What this blog is for:

My blog is not to help survivors recover, it is to have the 10 million yearly stroke survivors light fires underneath their doctors, stroke hospitals and stroke researchers to get stroke solved. 100% recovery. The stroke medical world is completely failing at that goal, they don't even have it as a goal. Shortly after getting out of the hospital and getting NO information on the process or protocols of stroke rehabilitation and recovery I started searching on the internet and found that no other survivor received useful information. This is an attempt to cover all stroke rehabilitation information that should be readily available to survivors so they can talk with informed knowledge to their medical staff. It lays out what needs to be done to get stroke survivors closer to 100% recovery. It's quite disgusting that this information is not available from every stroke association and doctors group.

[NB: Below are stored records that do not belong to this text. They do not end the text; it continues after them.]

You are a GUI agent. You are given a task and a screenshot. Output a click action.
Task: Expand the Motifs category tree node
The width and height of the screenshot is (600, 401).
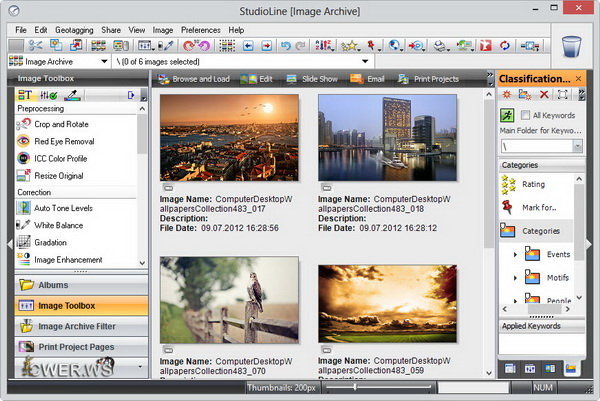point(516,277)
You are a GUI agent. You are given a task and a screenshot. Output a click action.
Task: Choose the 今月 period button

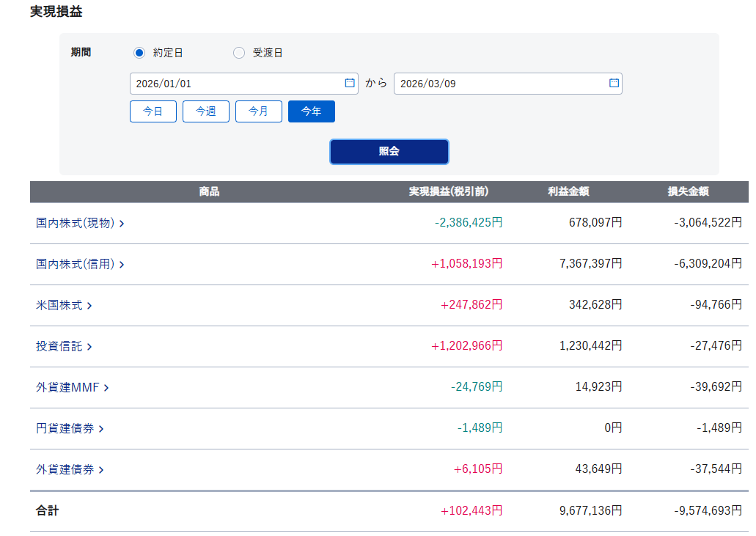(x=259, y=111)
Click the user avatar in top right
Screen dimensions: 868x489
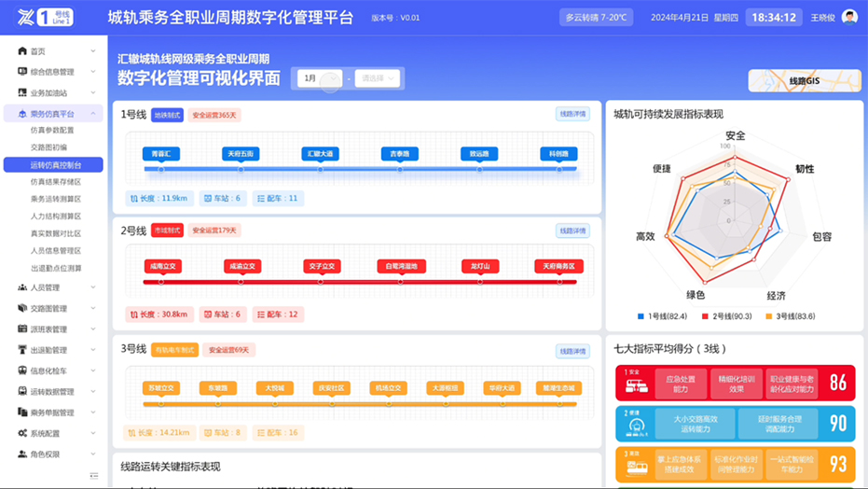pyautogui.click(x=848, y=18)
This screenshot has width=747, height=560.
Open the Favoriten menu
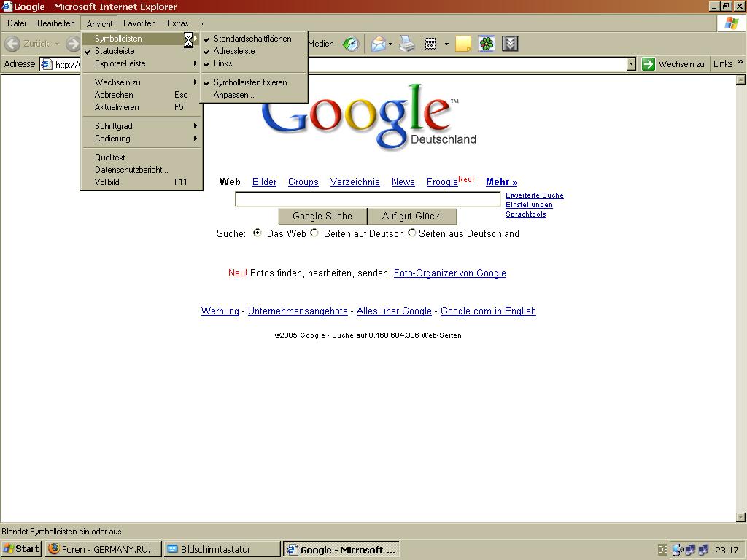coord(139,23)
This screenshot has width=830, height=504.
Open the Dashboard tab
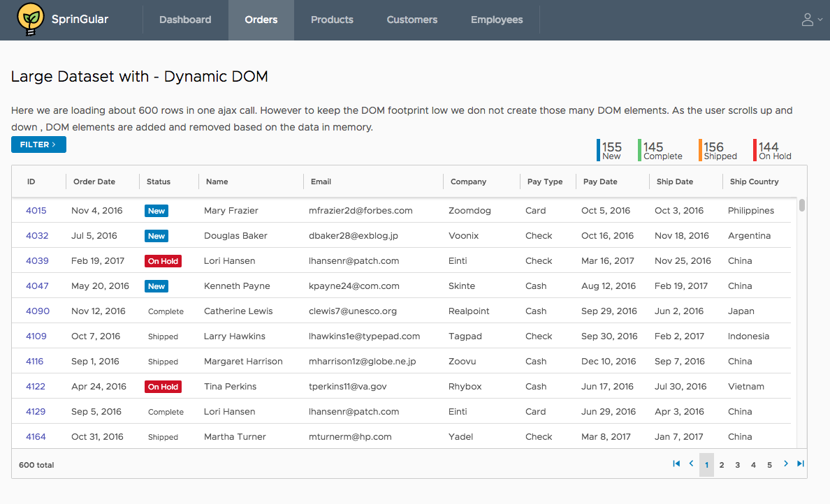(x=185, y=20)
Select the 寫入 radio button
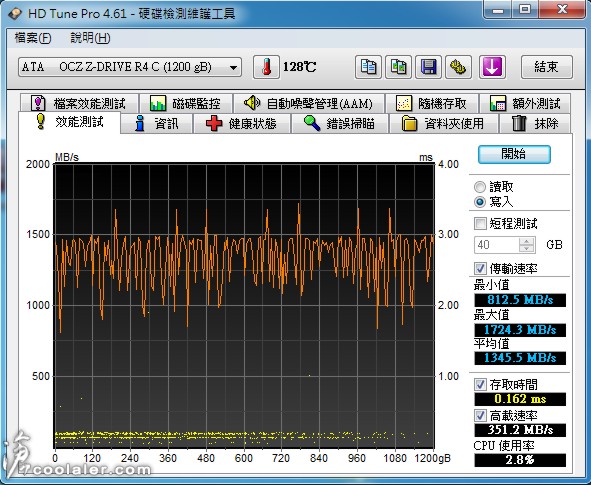Image resolution: width=591 pixels, height=485 pixels. pyautogui.click(x=480, y=202)
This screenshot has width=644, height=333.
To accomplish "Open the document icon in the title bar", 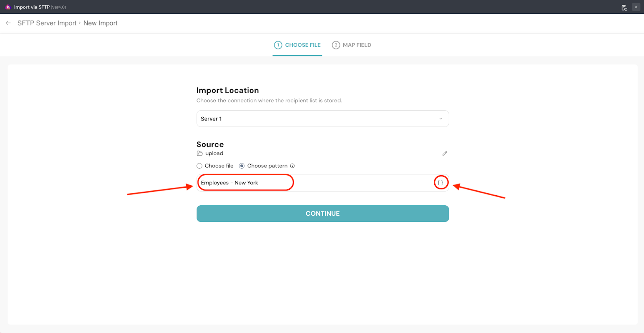I will [x=624, y=8].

Thursday, January 22, 2026

The best approach against cognitive decline in the elderly

 Your competent? doctor has read all these hundreds of research articles and CHOSEN THE EXACT BEST PROTOCOL to prevent your cognitive decline, right? Or doesn't your doctor acknowledge that responsibility to get you recovered? Ask him/her EXACTLY WHAT IS THEIR RESPONSIBILITY! I bet you won't like the answer because I'm sure 100% recovery is not in there!

  • cognitive decline (359 posts to December 2011)
  • cognitive deficits (17 posts to December 2016)
  • cognitive disorders (18 posts to July 2015)
  • cognitive impairment (161 posts to August 2021)
  • cognitive recovery (24 posts to March 2015)
  • cognitive rehabilitation (26 posts to December 2015)
  • cognitive training (68 posts to August 2012)
  • The best approach against cognitive decline in the elderly

    Highlight

    In a randomized clinical trial of 2,111 older adults at risk for cognitive decline and dementia, a structured lifestyle intervention demonstrated significantly greater benefit on global cognition over two years compared with a self-guided intervention.

    Background

    • Identifying effective interventions to slow or prevent cognitive decline associated with dementia is a public health priority due to the growing number of affected individuals and the profound economic, psychological, and social impacts of the disease.

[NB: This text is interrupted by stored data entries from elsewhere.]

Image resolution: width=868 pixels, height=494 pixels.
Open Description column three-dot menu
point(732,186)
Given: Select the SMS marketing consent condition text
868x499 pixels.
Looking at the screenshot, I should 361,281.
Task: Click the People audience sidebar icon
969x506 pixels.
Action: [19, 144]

    • Late cognitive decline is often attributable to mixed pathologies, and effective treatment is likely to require a diversified therapeutic strategy to address the different mechanisms associated with Alzheimer's disease and vascular disease.

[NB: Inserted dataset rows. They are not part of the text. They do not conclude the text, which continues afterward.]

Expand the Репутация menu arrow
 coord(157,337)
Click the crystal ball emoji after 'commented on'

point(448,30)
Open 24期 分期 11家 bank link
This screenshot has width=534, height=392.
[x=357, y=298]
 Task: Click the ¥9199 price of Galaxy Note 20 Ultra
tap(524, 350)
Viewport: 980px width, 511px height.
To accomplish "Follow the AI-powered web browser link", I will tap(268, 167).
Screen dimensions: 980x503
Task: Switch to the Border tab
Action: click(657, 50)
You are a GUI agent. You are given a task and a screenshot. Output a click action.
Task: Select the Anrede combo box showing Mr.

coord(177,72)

    • Recent advances in the use of anti-amyloid antibodies demonstrate evidence of slowing the specific clinical progression of Alzheimer's disease, however, these treatments are only approved for individuals with confirmed disease.

    • Non-pharmacological strategies targeting modifiable risk factors offer a promising, low-cost, accessible, and safe approach with the potential to reduce the incidence of dementia by up to 45%.

    • The Finnish Geriatric Intervention Study to Prevent Cognitive Impairment and Disability (FINGER) demonstrated significant cognitive benefit after two years of intervention in multiple domains in older adults at high risk of dementia.

    • The World-Wide FINGERS network was launched in 2017 to promote global collaboration, protocol alignment, and data sharing between non-pharmacological risk reduction trials.

    Methodology

    • Randomized, single-blind, multicenter clinical trial that included 2,111 participants at five clinical sites in the United States, with recruitment from May 2019 to March 2023 and final follow-up until May 14, 2025.

    • Inclusion criteria were defined to select a population at higher risk of cognitive decline, including ages between 60 and 79 years, sedentary lifestyle, and inadequate diet, in addition to at least two other factors such as family history of memory impairment, cardiometabolic risk, race and ethnicity, advanced age, and gender.

    • Participants were randomized in a 1:1 ratio to either the structured intervention (n = 1,056) or the self-guided intervention (n = 1,055), both of which encouraged increased physical and cognitive activity, a healthy diet, social engagement, and cardiovascular health monitoring.

    • The primary comparison was the difference between the intervention groups in the annual variation in global cognitive function, assessed by a composite measure of executive function, episodic memory, and processing speed, over two years.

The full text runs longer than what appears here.